Rochester is more diverse and bigger than ever before.
Between 2000 and 2010, Census data show the city experienced some of the fastest growth in the state -- 24 percent growth from 85,806 to 106,769 residents.
In the in last decade, the city added thousands of new jobs, particularly in health care and education.
There are signs of growth all around Rochester.
Housing developments continue to push the boundaries of the city further north and south-- despite the economic downturn of recent years.
The city's public transit system got a makeover last summer with five new bus shelters downtown.
And then there's the new University of Minnesota-Rochester building.

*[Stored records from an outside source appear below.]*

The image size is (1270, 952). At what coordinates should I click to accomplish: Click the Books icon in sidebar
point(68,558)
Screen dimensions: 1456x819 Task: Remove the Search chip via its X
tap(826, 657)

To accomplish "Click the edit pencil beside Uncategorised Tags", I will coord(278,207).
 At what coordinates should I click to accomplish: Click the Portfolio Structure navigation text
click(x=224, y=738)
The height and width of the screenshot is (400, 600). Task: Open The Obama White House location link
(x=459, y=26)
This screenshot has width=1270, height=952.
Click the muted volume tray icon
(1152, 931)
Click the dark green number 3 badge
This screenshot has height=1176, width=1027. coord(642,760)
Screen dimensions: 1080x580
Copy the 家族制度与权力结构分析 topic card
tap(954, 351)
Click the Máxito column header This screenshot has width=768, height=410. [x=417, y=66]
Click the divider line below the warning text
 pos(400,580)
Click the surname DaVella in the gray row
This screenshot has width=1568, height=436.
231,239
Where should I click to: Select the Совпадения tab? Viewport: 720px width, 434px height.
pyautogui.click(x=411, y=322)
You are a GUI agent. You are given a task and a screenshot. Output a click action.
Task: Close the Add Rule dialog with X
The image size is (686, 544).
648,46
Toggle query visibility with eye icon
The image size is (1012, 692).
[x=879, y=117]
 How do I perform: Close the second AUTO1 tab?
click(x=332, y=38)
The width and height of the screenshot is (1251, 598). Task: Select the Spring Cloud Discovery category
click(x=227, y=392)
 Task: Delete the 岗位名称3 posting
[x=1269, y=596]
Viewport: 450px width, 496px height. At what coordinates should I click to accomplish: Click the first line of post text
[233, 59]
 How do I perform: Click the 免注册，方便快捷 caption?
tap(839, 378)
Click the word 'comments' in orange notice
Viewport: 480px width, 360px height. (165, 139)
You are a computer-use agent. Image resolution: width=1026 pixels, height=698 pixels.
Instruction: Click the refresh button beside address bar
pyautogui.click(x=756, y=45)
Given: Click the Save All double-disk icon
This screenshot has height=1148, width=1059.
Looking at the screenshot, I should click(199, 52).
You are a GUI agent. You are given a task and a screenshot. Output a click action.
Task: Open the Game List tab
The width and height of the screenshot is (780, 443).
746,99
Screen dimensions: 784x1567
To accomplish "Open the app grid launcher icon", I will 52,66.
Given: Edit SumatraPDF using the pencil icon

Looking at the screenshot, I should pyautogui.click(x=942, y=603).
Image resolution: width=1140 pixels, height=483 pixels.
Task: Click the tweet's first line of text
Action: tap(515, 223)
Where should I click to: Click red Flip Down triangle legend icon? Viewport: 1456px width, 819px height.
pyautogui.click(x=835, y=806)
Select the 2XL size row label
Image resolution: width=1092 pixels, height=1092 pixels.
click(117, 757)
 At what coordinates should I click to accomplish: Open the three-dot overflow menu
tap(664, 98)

Construction of the 25,000-square-foot facility is underway right now. When it opens this fall, it'll offer programs and course specializing in medical technology and health care fields. The facility will feature additional classrooms, labs and dorms for roughly 500 students.
Chancellor Steve Lehmkuhle toured the facility yesterday with a group of university administrators as well as Mayo Clinic employees.
Standing on a fourth-floor balcony that still under construction, Lehmkuhle said it's easy to see why Rochester grew so much in the last decade.
"There are two sectors of the economy that are growing. It's education and health care and Rochester is in the sweet spot of both," he said. "So it's not surprising that has grown and it will continue to grow. And what's exciting is that the city anticipates this growth and is preparing for it."
Lehmkuhle said people continue to move to Rochester for two reasons: jobs and educational opportunities.
"I can so see that just standing here in this building. I really feel that this building is the catalyst for future downtown development. This area is just so ripe for development because all you see, in essence is a bunch of parking lots," he said.
Rochester's educational sector, as well as its unparalleled health care industry, have been the centerpiece of the city's growth in the last decade.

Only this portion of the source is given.